*Supplied passage:*

--- begin ---

Chaucer And Marie De France Essay Research

Chaucer And Marie De France Essay, Research Paper

In his The Miller’s Tale Chaucer presents a side of the courtly love tradition

never seen before. His characters are average middle class workers rather than

elite nobility. There is an interesting comparison between the Miller’s

characters and those in two of Marie de France’s lais that share very close plot

lines. Instead of being idealized Chaucer’s characters are gritty. Instead of

being involved in "courtly love" there is some evidence that the

relationship between Alison and Nicholas is one of lust. Chaucer’s use of the

lower class makes the absurdity of what they are doing stand out. In the lais of

Marie de France, Guigemare and Yonec, are built on the same archetype which is

the same as Chaucer’s Miller’s tale uses. Marie’s lais can give provide a set of

"ground rules" for this archetype. The two lais share several similar

elements. They both contain the same three central characters, who possesses

fundamental similarities, the same beginning plot line and several of the same

themes. The first character shared by the two lais is the story’s villain, the

aged husband. He is a powerful lord who is much older than his wife. Because he

is conscious of this fact, he worries constantly that his wife will betray him,

so he locks her up. He is both the least and most important figure in the story.

--- end ---

*Stored data:*
--- begin ---

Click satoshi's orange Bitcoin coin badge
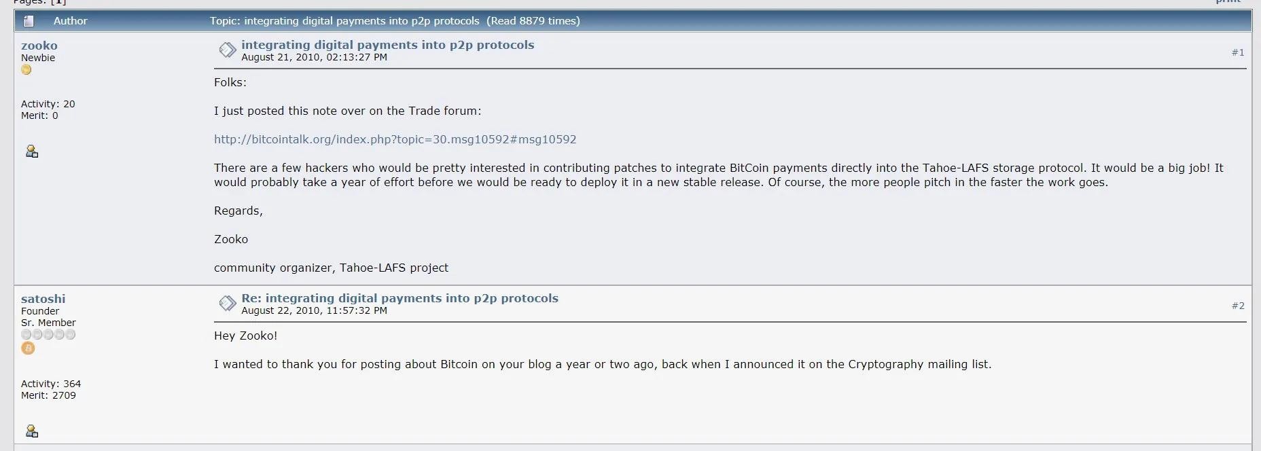This screenshot has height=451, width=1261. (28, 348)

--- end ---

*Stated problem 1:* In the Chaucer and Marie de France essay, rewrite the part between "fundamental similarities, the" and "in the story.", inclusive, putting "elderly husband" in place of "aged husband".
*Stated problem 2:* According to the Chaucer and Marie de France essay, what does the husband in the two lais do because he fears his wife will betray him?

*Task output 1:*
fundamental similarities, the same beginning plot line and several of the same

themes. The first character shared by the two lais is the story’s villain, the

elderly husband. He is a powerful lord who is much older than his wife. Because he

is conscious of this fact, he worries constantly that his wife will betray him,

so he locks her up. He is both the least and most important figure in the story.

*Task output 2:* He locks her up.